Given request> Rewrite everything from the row containing "Dezember 2019 (36, 758)" down to the row containing "März 2019 (32, 831)", both included, replacing "Oktober" with "October" and leaving all else unchanged.

--

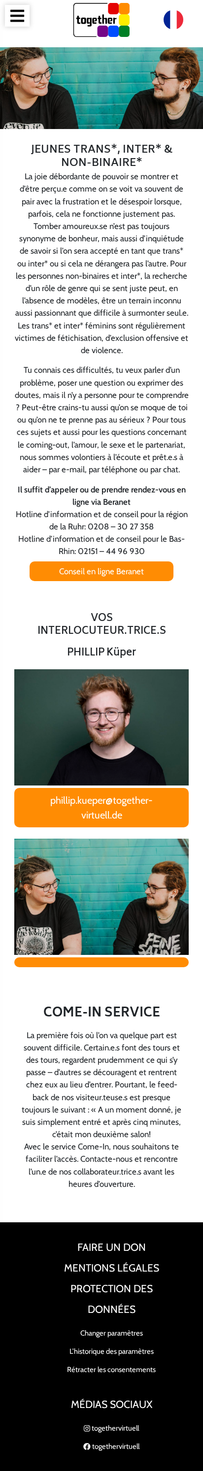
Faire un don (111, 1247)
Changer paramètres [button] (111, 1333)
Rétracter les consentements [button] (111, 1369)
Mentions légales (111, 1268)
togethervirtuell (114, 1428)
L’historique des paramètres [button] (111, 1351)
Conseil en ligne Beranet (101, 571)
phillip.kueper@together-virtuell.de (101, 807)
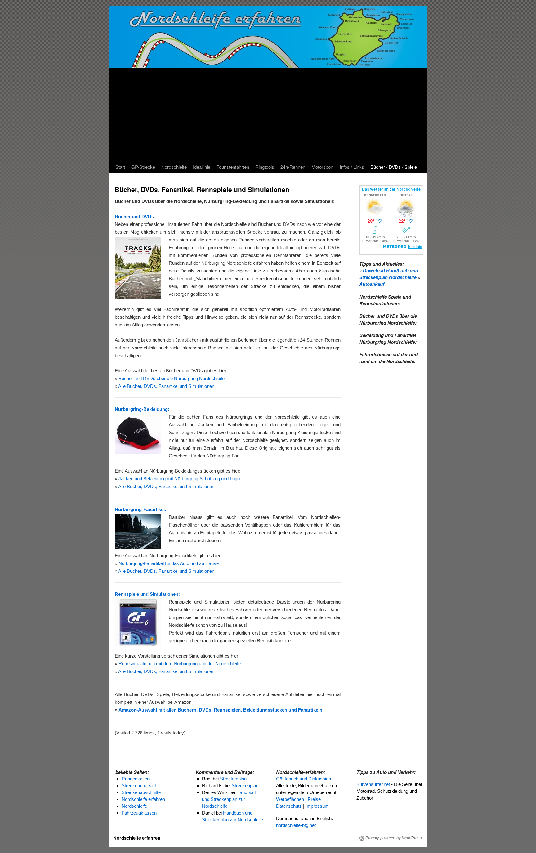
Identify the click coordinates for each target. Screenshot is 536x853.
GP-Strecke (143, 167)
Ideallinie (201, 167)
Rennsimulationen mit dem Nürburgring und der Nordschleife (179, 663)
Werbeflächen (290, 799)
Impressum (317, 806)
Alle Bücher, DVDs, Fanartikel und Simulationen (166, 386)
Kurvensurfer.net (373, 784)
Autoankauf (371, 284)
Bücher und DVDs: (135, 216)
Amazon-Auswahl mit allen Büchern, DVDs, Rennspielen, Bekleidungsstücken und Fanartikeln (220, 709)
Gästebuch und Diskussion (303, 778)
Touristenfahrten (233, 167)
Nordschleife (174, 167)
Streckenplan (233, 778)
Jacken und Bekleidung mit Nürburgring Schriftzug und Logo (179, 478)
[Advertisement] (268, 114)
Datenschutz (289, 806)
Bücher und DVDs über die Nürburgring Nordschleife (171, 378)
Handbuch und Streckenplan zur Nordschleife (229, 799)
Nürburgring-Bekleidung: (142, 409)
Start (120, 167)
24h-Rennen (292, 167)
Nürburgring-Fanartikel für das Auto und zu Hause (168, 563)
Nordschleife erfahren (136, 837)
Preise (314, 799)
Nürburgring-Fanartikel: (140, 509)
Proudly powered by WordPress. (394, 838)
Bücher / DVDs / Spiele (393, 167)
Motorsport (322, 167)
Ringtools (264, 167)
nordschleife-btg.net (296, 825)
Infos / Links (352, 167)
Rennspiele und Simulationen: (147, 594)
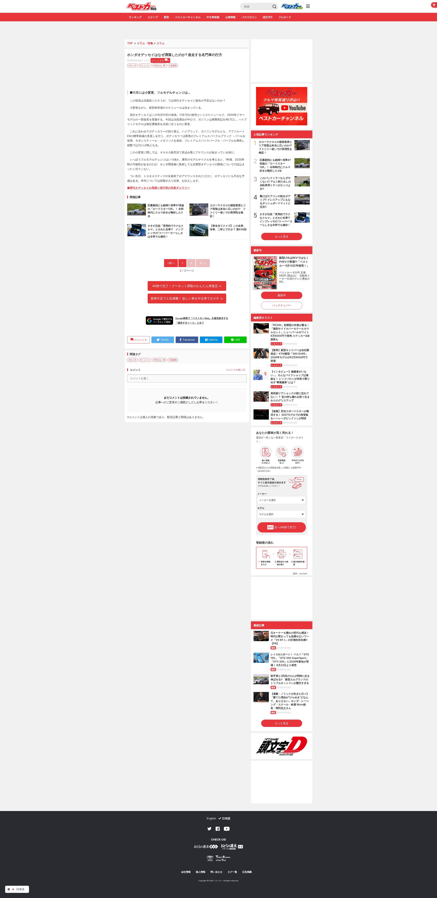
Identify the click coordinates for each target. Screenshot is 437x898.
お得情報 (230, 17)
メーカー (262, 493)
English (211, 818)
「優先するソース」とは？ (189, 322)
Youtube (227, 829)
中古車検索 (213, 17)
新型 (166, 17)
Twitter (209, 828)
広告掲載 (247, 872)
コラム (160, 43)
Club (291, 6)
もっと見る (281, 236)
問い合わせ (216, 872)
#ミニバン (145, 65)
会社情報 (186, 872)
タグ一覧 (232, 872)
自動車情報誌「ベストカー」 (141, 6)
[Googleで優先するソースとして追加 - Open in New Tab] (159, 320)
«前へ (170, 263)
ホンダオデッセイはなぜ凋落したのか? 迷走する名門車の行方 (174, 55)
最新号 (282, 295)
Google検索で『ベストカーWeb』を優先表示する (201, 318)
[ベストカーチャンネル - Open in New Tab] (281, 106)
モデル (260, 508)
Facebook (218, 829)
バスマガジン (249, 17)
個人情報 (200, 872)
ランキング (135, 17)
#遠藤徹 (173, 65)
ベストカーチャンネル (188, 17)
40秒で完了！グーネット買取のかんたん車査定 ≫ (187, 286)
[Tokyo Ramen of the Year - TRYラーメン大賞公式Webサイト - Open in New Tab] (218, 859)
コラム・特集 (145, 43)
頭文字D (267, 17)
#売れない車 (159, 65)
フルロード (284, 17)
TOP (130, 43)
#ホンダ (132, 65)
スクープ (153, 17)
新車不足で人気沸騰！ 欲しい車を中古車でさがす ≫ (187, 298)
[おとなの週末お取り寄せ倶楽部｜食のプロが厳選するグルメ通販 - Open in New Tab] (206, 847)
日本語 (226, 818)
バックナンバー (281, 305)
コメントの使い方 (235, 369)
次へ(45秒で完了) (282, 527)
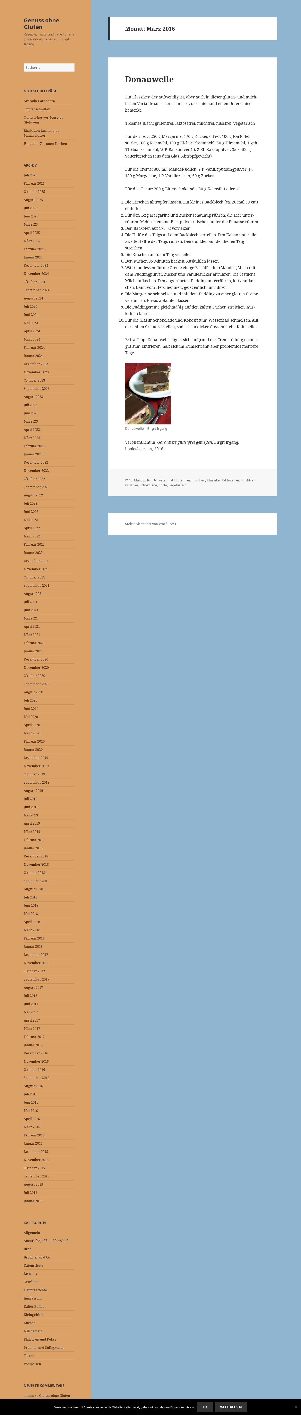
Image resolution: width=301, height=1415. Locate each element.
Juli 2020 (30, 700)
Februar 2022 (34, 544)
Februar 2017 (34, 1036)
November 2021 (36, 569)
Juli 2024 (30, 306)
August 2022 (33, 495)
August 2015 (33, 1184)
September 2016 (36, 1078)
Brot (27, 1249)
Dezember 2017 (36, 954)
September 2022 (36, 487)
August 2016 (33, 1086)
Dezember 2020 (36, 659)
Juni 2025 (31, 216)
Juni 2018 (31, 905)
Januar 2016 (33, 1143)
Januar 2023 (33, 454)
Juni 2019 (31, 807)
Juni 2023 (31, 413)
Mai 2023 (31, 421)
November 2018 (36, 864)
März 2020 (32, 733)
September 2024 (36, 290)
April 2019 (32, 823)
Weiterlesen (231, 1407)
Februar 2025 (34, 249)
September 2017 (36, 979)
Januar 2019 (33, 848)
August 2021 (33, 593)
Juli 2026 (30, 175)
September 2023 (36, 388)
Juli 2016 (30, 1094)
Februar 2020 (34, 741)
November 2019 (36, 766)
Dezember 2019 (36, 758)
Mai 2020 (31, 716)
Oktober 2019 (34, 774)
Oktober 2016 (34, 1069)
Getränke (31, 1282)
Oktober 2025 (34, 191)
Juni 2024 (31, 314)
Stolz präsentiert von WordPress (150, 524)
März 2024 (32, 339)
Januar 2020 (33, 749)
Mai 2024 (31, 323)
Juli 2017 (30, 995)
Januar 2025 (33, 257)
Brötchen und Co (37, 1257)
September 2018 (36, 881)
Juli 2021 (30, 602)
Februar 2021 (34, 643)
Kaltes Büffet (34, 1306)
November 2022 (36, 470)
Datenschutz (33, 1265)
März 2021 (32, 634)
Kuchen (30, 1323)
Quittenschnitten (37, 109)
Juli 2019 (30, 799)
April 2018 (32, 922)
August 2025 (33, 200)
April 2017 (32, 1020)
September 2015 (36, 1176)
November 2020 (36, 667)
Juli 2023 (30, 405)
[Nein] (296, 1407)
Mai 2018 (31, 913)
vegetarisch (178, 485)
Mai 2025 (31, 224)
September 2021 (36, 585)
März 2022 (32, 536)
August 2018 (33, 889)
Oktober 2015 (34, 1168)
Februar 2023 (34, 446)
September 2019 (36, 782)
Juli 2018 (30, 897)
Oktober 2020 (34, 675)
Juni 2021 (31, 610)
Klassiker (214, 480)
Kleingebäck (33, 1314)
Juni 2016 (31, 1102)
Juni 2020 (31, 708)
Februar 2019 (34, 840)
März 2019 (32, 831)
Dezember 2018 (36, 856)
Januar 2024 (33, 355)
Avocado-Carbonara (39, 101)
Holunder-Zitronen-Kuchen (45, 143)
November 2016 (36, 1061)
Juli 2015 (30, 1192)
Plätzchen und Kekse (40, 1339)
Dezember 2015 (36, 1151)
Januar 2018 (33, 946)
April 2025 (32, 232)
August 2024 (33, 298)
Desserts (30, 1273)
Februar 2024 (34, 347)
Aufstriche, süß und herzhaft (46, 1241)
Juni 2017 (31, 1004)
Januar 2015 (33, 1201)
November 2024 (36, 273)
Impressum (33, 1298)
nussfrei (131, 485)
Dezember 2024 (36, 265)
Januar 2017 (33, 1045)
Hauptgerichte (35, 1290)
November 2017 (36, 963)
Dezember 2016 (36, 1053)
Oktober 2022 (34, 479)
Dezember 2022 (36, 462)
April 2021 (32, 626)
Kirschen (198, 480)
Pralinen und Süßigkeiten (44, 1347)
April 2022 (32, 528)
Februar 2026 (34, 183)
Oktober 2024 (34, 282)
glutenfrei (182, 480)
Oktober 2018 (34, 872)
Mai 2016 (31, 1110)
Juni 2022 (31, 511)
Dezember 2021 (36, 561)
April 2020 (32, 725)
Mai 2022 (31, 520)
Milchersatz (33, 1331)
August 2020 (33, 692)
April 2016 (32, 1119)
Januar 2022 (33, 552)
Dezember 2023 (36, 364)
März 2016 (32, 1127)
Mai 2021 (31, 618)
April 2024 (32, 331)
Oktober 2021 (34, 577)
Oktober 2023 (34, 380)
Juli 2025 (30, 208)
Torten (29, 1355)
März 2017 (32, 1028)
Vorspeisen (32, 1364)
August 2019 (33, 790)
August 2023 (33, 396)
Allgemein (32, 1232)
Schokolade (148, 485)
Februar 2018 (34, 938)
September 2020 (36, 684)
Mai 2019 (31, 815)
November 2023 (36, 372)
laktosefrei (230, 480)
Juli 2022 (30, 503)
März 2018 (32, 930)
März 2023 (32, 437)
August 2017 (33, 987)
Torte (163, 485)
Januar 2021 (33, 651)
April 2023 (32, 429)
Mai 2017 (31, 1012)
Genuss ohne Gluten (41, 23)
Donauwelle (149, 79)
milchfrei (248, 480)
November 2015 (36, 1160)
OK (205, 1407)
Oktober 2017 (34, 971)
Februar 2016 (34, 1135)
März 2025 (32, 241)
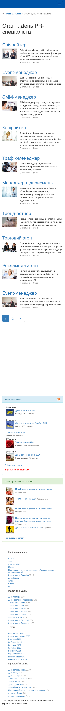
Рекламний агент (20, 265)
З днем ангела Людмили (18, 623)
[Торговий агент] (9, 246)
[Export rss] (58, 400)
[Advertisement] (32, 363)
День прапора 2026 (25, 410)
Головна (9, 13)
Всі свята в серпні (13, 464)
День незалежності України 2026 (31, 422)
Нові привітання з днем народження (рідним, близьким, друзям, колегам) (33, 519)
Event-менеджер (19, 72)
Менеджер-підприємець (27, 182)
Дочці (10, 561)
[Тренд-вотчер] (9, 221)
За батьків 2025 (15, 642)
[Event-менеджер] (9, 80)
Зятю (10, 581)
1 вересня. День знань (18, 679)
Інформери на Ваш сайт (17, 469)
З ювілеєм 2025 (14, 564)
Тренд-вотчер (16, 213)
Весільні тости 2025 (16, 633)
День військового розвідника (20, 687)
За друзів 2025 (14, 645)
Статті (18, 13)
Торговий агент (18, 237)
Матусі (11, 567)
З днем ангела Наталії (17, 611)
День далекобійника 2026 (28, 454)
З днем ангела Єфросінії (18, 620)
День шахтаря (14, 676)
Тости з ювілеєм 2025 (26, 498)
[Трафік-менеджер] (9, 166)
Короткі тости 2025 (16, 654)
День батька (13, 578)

--

Solution to this task>
Dezember 2019 (36, 758)
Mai 2020 (31, 716)
October 2019 (34, 774)
October 2016 (34, 1069)
Getränke (31, 1282)
October 2025 (34, 191)
Juni 2024 (31, 314)
Stolz präsentiert von WordPress (150, 524)
März 2024 (32, 339)
Januar 2020 (33, 749)
Mai 2024 (31, 323)
Juli 2017 (30, 995)
Januar 2025 (33, 257)
Brötchen und Co (37, 1257)
September 2018 (36, 881)
Juli 2021 (30, 602)
Februar 2021 (34, 643)
Kaltes Büffet (34, 1306)
November 2022 (36, 470)
Datenschutz (33, 1265)
März 2021 (32, 634)
Kuchen (30, 1323)
Quittenschnitten (37, 109)
Juli 2019 (30, 799)
April 2018 (32, 922)
August 2025 (33, 200)
April 2017 (32, 1020)
September 2015 (36, 1176)
November 2020 (36, 667)
Juli 2023 (30, 405)
[Nein] (296, 1407)
Mai 2018 (31, 913)
vegetarisch (178, 485)
Mai 2025 (31, 224)
September 2021 (36, 585)
März 2022 (32, 536)
August 2018 (33, 889)
October 2015 (34, 1168)
Februar 2023 (34, 446)
September 2019 (36, 782)
Juli 2018 (30, 897)
October 2020 (34, 675)
Juni 2021 (31, 610)
Klassiker (214, 480)
Kleingebäck (33, 1314)
Juni 2016 (31, 1102)
Juni 2020 (31, 708)
Februar 2019 (34, 840)
März 2019 (32, 831)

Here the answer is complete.